------ Extrait du texte
Vu la procédure suivante :
Procédure contentieuse antérieure :
Mme B... C... A... a demandé au tribunal administratif de La Réunion d'annuler l'arrêté du 21 juillet 2022 par lequel le préfet de La Réunion a refusé de lui délivrer un titre de séjour et lui a fait obligation de quitter le territoire français dans un délai d'un mois en fixant le pays de destination.
Par un jugement n° 2201316 du 6 avril 2023, le tribunal administratif La Réunion a rejeté sa demande.
Procédure devant la cour :
Par une requête, enregistrée le 13 août 2023, Mme A..., représentée par Me Ali, demande à la cour :
1°) d'annuler le jugement du tribunal administratif de La Réunion du 6 avril 2023 précité ;
2°) d'ordonner avant-dire droit la communication par l'Office français de l'immigration et de l'intégration (OFII) de son entier dossier médical ;
3°) d'annuler l'arrêté du 21 juillet 2022 par lequel le préfet de La Réunion a refusé de lui délivrer un titre de séjour et lui a fait obligation de quitter le territoire français dans un délai d'un mois en fixant le pays de destination ;
4°) d'enjoindre au préfet de La Réunion de lui délivrer un titre de séjour portant la mention " vie privée et familiale " dans un délai d'un mois, sous astreinte de 100 euros par jour de retard, et, dans l'attente, de lui délivrer une autorisation provisoire de séjour ; à défaut, de réexaminer sa situation dans les mêmes conditions de délai et d'astreinte ;
5°) de mettre à la charge de l'Etat la somme de 2 500 euros à verser à son conseil sur le fondement des dispositions de l'article L. 761-1 du code de justice administrative et de l'article 37 de la loi du 10 juillet 1991.
Elle soutient que :
- l'arrêté a été pris sur la base d'un avis du collège des médecins de l'Office français de l'immigration et de l'intégration (OFII) qui n'a pas été rendu à l'issue d'une délibération collégiale ;
- il a été pris en méconnaissance de son droit à être entendu, principe général du droit de l'Union européenne ;
- il est insuffisamment motivé et est entaché d'un défaut d'examen de sa situation personnelle ;
- il méconnaît l'article L. 425-9 du code de l'entrée et du séjour des étrangers et du droit d'asile ;
- il a pris en méconnaissance des stipulations de l'article 8 de la convention de sauvegarde des droits de l'homme ;
- il méconnaît les dispositions de l'article L. 611-3 du code de l'entrée et du séjour des étrangers et du droit d'asile.
Par un mémoire en défense, enregistré le 19 décembre 2023, le préfet de La Réunion conclut au rejet de la requête.
Il soutient qu'aucun des moyens de la requête n'est fondé.
Mme A... a obtenu le bénéfice de l'aide juridictionnelle totale par décision du 8 juin 2023.
Vu les autres pièces du dossier.
Vu :
- la convention de sauvegarde des droits de l'homme et des libertés fondamentales ;
- le code de l'entrée et du séjour des étrangers et du droit d'asile ;
- la loi n° 91-647 du 10 juillet 1991 ;
- l'arrêté du 27 décembre 2016 relatif aux conditions d'établissement et de transmission des certificats médicaux, rapports médicaux et avis mentionnés aux articles R. 313-22, R. 313-23 et R. 511-1 du code de l'entrée et du séjour des étrangers et du droit d'asile ;
- le code de justice administrative.
------------
> _Liste des consignes_
• 1. Dressez la liste complète des textes énumérés après « Vu : », à la fin de l'extrait.
• 2. Recopiez le passage de l'extrait qui commence par « Par un mémoire » et se poursuit jusqu'à « pièces du dossier. ».
------ Données de la source
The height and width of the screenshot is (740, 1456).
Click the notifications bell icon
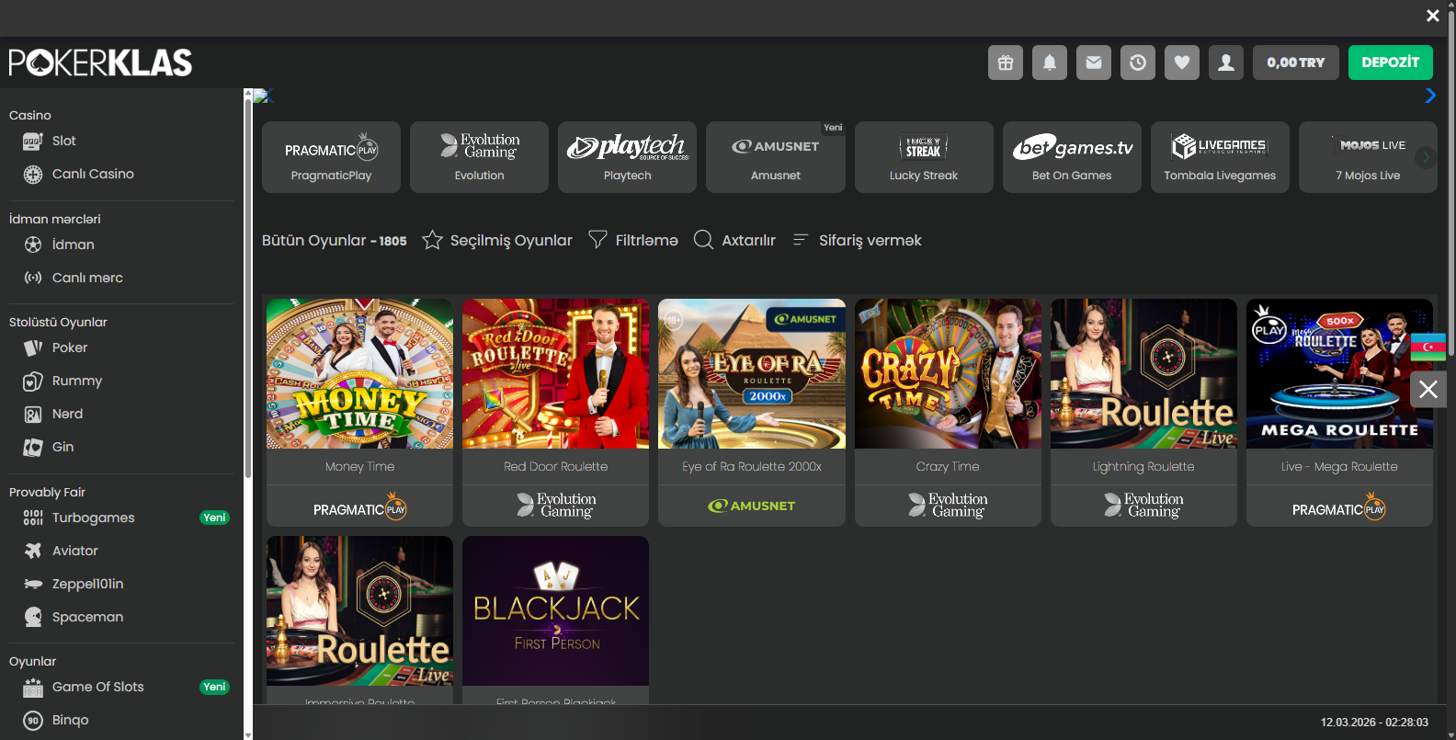pyautogui.click(x=1050, y=63)
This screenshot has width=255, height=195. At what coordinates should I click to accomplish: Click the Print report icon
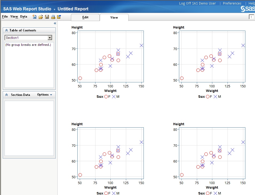[x=53, y=17]
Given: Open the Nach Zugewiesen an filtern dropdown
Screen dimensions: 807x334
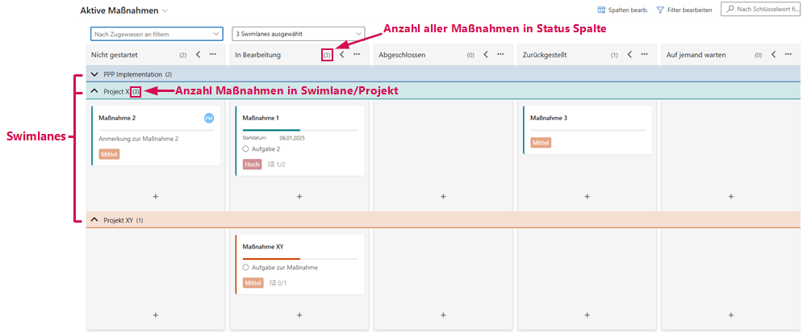Looking at the screenshot, I should pos(157,34).
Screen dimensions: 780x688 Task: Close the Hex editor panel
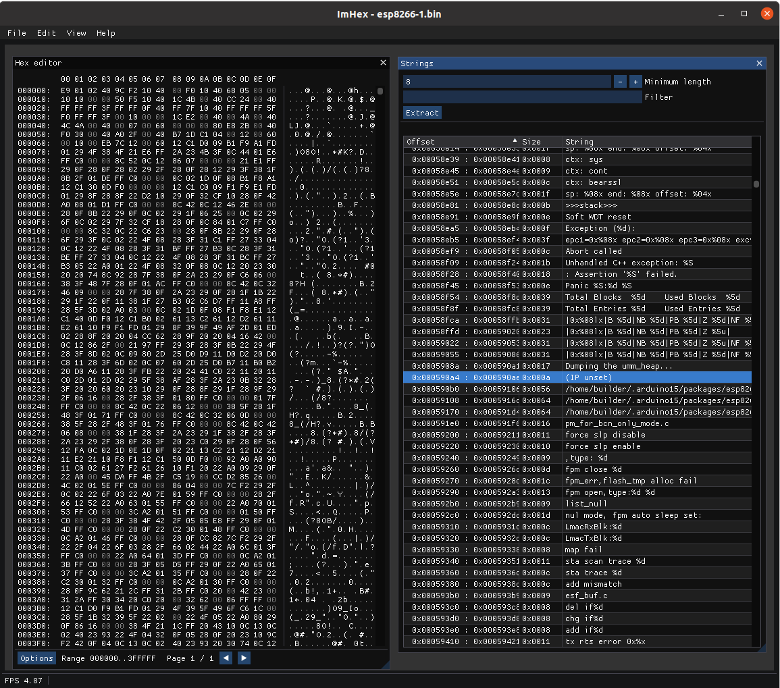(x=383, y=63)
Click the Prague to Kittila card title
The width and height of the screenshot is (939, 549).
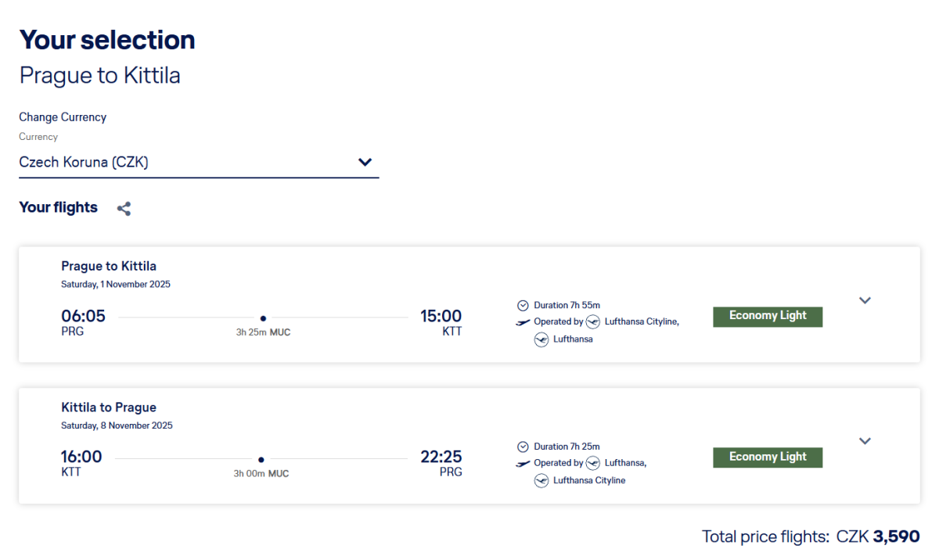tap(109, 266)
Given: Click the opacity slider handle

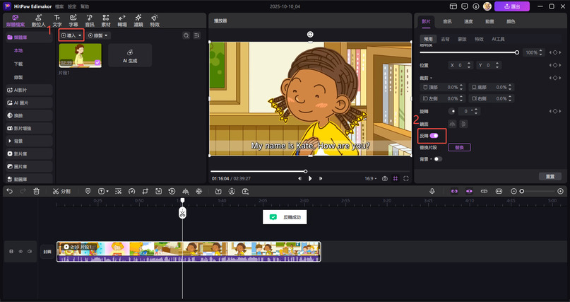Looking at the screenshot, I should click(x=517, y=52).
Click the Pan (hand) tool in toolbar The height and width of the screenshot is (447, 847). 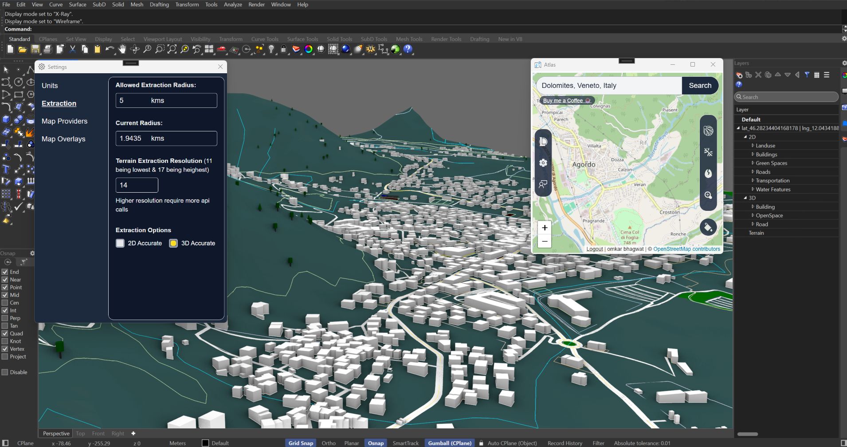tap(122, 49)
------------
> _Réponses par numéro_
• 1.
- la convention de sauvegarde des droits de l'homme et des libertés fondamentales
- le code de l'entrée et du séjour des étrangers et du droit d'asile
- la loi n° 91-647 du 10 juillet 1991
- l'arrêté du 27 décembre 2016 relatif aux conditions d'établissement et de transmission des certificats médicaux, rapports médicaux et avis mentionnés aux articles R. 313-22, R. 313-23 et R. 511-1 du code de l'entrée et du séjour des étrangers et du droit d'asile
- le code de justice administrative

• 2.
Par un mémoire en défense, enregistré le 19 décembre 2023, le préfet de La Réunion conclut au rejet de la requête.
Il soutient qu'aucun des moyens de la requête n'est fondé.
Mme A... a obtenu le bénéfice de l'aide juridictionnelle totale par décision du 8 juin 2023.
Vu les autres pièces du dossier.